Fearing mercury, groups call U.S. dietary advice ‘shocking’
Two Washington, D.C., organizations have voiced strong opposition to the U.S. federal government’s recent dietary recommendations based on the fears that “high-mercury” albacore tuna would be harmful to pregnant women and their babies.
Environmental Working Group and Mercury Policy Project said the 2015 Dietary Guidelines Advisory Committee, which released its recommendations last week to the Department of Health and Human Services and the U.S. Department of Agriculture, was wrong to stop warning pregnant women to limit their consumption of albacore tuna.
“It is shocking that a committee advising our government on critical public health decisions got this issue so wrong,” Sonya Lunder, senior analyst at EWG, said. “Pregnant women and children should not eat albacore tuna and other fish high in mercury because this heavy metal is toxic to the nervous system and can undermine a child’s development.”

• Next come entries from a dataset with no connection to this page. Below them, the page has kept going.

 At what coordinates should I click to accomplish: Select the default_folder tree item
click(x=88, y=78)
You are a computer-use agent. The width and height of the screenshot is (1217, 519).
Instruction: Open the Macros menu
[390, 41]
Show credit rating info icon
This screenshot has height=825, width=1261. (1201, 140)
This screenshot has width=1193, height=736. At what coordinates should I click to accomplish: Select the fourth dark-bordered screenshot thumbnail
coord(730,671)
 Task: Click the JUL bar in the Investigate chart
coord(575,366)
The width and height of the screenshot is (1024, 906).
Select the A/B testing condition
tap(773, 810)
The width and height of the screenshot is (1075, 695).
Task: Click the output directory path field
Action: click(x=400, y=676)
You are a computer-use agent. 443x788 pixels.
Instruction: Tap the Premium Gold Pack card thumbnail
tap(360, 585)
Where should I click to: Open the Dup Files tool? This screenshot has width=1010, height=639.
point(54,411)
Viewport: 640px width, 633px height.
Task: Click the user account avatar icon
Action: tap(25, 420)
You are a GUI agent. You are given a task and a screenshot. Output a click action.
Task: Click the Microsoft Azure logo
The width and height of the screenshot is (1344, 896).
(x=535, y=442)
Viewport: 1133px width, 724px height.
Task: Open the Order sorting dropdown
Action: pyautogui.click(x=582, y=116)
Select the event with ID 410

The Dietary Guidelines Advisory Committee, a panel of independent experts helping to shape the government’s position on nutrition, said that all adult consumers should make seafood a regular part of their diets. It also concluded that the benefits of seafood consumption outweigh the risks of contaminants, including mercury, a stance embraced by many medical professionals.
“The proposed 2015 Dietary Guidelines ignore a substantial body of evidence about the dangers of prenatal mercury exposure,” said Dr. Philippe Grandjean, adjunct professor of environmental health at Harvard School of Public Health. “Study after study has found that children born to women exposed to elevated amounts of mercury during pregnancy suffer deficient brain development and show lower IQs. Such damage can be avoided by choosing fish and shellfish that are low in mercury and high in nutrients.”
“Tuna is responsible for nearly seven times more mercury exposure than the four high-mercury fish that the federal Food and Drug Administration advises pregnant women not to eat,” said Michael Bender, director of the Mercury Policy Project. “So why would the proposed 2015 Dietary Guidelines recommend that pregnant women eat more of it?
The Dietary Guidelines, updated every five years since 1980, in 2010 recommended that pregnant women avoid tilefish, shark, swordfish and king mackerel and eat species lower in mercury. It said salmon, anchovies, herring, sardines, Pacific oysters, trout and Atlantic and Pacific mackerel were the healthiest options.
The public is encouraged to view the independent advisory group’s report and provide written comments at www.DietaryGuidelines.gov for a period of 45 days after publication in the Federal Register. The public will also have an opportunity to offer oral comments at a public meeting in Bethesda, Maryland, on 24 March 24.